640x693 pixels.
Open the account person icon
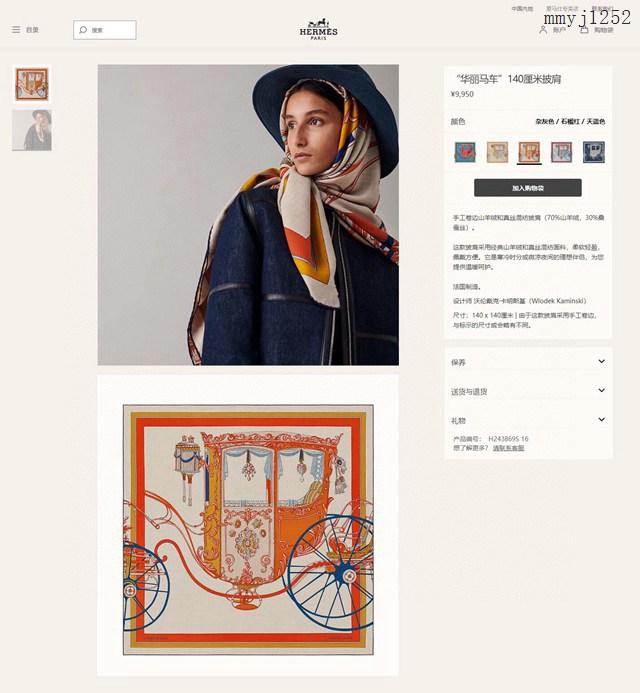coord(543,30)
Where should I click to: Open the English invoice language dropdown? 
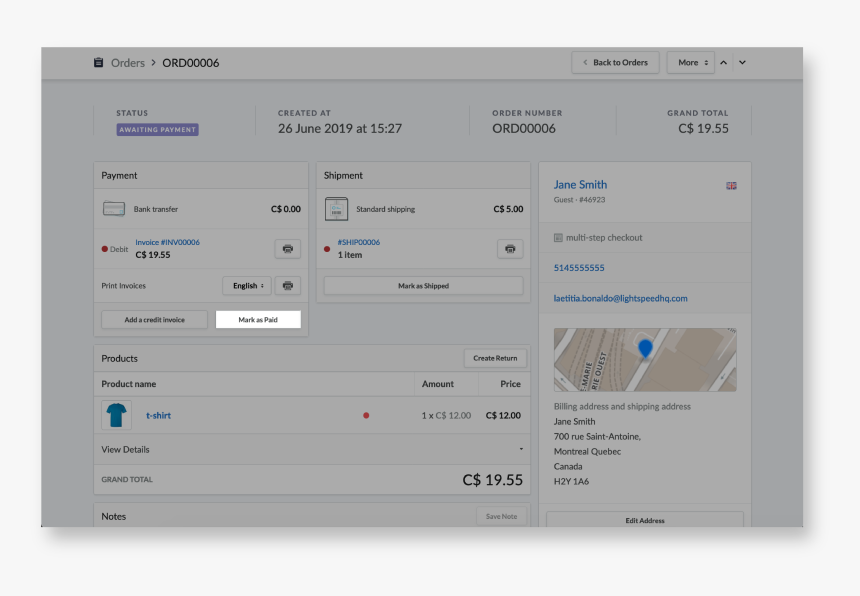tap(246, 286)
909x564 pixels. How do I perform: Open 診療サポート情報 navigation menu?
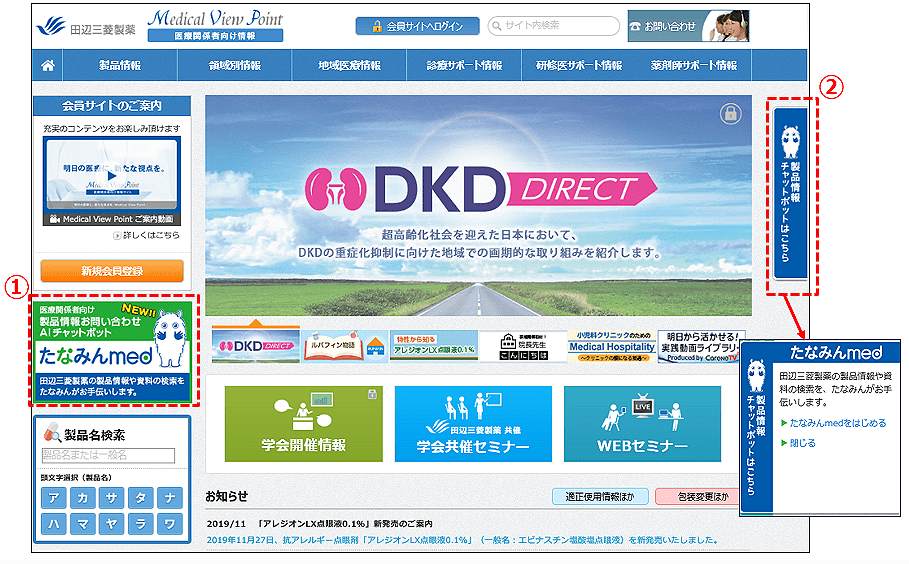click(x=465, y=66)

=-=-=-=-=

Work to complete: Transcribe all of the records above character for character. Exclude the pictures.

Exercise response:
640x693 pixels.
Open the account person icon
coord(543,30)
Where should I click to: Open the English invoice language dropdown? 
tap(246, 286)
909x564 pixels. How do I perform: Open 診療サポート情報 navigation menu?
click(x=465, y=66)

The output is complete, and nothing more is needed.